* _DATASET RECORDS_:
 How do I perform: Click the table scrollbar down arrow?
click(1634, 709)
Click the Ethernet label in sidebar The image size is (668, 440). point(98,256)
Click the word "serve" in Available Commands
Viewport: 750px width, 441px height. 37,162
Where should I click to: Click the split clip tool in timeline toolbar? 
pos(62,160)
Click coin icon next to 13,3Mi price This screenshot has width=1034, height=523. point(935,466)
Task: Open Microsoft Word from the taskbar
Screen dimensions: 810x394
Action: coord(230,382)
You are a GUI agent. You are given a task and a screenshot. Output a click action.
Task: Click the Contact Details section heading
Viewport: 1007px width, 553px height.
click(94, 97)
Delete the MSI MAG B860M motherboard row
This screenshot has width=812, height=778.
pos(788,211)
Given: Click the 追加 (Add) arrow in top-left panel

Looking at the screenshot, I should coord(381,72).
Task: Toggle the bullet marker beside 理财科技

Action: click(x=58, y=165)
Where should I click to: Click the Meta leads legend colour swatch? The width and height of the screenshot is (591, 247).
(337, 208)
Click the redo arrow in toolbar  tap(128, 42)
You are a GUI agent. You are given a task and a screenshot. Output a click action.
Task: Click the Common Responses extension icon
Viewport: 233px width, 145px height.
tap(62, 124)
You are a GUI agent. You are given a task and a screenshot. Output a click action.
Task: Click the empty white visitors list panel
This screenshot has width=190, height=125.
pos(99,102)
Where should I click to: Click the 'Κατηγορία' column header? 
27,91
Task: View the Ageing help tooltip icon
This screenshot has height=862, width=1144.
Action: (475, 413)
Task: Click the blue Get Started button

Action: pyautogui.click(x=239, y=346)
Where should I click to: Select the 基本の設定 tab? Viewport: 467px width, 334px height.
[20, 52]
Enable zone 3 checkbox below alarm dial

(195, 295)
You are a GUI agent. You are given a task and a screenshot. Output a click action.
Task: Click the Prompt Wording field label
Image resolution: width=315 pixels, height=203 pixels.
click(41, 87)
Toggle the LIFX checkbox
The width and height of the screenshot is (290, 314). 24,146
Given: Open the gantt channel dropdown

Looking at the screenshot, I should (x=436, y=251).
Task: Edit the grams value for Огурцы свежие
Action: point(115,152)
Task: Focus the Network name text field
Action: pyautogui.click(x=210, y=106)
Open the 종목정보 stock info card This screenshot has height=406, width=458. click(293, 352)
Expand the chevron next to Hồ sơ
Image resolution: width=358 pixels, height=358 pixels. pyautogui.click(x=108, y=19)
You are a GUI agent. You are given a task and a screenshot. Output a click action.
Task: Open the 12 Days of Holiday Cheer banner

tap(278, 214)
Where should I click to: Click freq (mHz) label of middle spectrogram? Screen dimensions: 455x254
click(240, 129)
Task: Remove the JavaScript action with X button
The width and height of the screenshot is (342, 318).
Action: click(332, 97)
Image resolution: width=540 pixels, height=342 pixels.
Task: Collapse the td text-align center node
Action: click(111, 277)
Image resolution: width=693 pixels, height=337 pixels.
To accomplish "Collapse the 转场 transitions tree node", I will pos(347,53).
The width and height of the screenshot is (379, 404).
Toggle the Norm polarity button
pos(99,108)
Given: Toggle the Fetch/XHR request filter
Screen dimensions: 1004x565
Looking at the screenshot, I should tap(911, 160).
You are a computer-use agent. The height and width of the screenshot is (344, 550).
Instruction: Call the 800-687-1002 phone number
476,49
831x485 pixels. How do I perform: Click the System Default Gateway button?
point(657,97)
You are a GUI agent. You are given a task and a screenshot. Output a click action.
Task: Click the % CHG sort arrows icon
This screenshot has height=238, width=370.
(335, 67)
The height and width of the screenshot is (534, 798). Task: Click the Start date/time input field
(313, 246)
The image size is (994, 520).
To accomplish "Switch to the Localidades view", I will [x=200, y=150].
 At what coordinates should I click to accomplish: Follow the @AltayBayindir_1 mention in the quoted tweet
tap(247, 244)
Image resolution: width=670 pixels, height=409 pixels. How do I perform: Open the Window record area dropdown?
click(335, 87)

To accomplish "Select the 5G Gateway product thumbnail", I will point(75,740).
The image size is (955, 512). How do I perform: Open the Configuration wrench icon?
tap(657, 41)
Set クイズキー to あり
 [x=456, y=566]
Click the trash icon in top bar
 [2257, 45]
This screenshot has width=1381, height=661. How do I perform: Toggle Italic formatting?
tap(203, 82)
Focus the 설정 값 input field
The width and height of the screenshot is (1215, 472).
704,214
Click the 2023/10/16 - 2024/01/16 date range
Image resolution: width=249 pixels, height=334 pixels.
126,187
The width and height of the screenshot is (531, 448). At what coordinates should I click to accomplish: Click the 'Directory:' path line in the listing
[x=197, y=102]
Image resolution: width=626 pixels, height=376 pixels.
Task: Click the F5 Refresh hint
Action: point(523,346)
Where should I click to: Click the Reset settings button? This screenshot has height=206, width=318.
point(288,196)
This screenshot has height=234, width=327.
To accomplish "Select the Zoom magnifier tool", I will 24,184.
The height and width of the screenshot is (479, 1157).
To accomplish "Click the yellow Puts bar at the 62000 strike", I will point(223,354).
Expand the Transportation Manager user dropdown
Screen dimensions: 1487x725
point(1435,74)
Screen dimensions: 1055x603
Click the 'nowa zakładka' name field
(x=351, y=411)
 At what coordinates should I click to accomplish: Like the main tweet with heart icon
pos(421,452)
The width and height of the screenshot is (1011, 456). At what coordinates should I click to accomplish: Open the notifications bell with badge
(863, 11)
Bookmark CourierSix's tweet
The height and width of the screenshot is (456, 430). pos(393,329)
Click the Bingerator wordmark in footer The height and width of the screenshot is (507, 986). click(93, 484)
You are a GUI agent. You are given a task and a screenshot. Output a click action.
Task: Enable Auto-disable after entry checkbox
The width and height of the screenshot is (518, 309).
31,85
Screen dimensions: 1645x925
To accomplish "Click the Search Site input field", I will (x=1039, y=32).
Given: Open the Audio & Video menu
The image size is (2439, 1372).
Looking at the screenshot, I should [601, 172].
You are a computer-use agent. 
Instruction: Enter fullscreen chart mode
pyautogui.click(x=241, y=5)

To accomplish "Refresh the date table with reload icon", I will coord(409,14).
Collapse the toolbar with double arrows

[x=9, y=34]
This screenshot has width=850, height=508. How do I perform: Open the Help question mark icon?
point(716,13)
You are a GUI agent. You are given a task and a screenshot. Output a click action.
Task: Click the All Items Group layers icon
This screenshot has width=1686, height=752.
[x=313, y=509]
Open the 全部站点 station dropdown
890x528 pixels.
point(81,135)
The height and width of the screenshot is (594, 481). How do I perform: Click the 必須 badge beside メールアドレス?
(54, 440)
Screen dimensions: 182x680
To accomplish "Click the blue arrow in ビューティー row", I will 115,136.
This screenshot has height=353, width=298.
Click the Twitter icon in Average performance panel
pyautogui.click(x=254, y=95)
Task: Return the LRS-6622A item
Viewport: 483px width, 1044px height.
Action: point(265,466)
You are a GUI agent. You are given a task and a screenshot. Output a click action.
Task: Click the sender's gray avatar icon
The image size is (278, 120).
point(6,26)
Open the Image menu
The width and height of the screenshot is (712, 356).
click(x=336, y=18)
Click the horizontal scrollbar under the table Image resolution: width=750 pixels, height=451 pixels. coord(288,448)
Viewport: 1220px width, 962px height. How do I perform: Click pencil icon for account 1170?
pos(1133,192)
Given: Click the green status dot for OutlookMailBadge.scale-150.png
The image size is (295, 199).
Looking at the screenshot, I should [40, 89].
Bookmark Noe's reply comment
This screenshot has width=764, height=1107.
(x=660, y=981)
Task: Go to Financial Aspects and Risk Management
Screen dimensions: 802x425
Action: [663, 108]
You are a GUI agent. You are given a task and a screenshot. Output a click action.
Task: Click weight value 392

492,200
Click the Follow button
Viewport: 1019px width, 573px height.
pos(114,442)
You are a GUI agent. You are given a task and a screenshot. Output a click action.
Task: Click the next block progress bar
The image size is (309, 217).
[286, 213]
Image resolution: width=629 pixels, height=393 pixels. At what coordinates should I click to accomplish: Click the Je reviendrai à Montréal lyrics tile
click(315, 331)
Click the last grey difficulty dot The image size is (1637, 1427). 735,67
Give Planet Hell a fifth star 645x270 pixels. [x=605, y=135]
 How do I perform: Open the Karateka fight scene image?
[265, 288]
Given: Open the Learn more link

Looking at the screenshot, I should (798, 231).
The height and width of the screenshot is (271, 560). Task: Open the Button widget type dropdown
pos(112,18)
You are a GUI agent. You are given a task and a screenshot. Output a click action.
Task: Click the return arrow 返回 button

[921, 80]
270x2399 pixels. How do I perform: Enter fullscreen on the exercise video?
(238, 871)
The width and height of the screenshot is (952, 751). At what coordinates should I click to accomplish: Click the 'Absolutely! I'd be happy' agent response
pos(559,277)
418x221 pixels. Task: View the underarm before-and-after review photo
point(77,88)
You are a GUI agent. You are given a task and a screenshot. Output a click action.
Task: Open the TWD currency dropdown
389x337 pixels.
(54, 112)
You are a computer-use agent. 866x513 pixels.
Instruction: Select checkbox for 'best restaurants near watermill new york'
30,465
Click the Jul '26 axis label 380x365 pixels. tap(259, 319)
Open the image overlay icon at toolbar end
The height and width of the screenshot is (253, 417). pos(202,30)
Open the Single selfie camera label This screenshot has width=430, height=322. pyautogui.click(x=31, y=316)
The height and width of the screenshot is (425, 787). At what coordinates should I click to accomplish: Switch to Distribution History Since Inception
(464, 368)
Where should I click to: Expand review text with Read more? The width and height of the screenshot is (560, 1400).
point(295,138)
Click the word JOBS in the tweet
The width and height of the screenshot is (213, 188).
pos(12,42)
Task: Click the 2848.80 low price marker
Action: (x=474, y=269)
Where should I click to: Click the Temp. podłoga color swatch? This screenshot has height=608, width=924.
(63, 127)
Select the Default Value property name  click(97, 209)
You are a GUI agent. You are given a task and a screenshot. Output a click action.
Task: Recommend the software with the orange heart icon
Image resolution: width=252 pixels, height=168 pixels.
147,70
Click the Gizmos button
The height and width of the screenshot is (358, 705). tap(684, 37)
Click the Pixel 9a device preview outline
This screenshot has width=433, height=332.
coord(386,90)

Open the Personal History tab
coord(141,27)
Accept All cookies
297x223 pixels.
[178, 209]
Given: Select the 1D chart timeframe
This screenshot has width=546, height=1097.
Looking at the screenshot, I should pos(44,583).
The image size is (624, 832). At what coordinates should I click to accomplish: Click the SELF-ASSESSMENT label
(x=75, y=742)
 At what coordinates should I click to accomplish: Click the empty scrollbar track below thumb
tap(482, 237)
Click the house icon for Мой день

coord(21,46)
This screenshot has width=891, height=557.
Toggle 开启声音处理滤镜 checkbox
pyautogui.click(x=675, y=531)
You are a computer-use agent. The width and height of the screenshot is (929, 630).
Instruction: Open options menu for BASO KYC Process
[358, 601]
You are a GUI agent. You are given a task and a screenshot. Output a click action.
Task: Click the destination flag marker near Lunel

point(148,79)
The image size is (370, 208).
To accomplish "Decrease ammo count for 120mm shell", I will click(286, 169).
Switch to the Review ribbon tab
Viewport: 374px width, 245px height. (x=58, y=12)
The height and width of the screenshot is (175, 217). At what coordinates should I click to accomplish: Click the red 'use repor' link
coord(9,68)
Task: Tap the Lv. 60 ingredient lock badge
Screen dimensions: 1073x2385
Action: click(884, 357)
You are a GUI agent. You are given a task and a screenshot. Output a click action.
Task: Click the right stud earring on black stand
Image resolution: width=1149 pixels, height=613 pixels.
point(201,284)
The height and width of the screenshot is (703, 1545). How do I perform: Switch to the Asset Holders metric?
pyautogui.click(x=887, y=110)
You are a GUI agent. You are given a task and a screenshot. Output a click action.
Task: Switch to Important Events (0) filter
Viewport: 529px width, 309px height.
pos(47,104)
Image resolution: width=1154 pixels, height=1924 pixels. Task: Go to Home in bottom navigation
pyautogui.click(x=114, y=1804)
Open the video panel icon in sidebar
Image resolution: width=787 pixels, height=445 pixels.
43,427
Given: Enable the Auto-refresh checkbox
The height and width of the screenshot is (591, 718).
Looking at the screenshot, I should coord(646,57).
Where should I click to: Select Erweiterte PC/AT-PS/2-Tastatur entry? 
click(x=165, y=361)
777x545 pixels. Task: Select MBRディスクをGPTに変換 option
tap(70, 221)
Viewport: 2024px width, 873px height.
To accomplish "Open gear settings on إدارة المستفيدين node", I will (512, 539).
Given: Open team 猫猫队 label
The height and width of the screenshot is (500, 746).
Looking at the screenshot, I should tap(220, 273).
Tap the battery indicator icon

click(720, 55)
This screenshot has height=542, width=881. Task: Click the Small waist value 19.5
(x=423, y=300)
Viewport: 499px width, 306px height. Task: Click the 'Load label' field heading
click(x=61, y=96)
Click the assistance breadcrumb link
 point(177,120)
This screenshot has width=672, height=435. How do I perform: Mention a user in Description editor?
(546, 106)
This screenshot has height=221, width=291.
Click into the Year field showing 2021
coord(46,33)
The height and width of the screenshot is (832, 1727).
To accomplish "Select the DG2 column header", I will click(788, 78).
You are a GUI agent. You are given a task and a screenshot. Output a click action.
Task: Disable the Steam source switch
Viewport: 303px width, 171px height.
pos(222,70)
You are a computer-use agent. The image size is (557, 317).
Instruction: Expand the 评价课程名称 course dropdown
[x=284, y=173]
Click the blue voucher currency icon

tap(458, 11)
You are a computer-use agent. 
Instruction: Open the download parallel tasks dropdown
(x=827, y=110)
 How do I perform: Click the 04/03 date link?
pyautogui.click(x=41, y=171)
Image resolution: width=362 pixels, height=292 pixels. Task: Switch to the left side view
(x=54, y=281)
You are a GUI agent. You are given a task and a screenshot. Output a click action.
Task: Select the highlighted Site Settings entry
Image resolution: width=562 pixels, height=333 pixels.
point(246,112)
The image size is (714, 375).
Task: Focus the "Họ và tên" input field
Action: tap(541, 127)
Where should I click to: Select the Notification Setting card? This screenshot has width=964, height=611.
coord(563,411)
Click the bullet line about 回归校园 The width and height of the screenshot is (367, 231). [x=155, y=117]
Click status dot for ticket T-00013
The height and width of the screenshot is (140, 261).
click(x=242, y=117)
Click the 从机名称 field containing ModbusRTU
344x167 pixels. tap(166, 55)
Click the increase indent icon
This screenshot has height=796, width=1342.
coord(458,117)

* _YOUR INSTRUCTIONS_: For this exercise, gather every line of the data that contains the word "Site".

* _TASK RESULT_:
To accomplish "Click the Search Site input field", I will (x=1039, y=32).
Task: Select the highlighted Site Settings entry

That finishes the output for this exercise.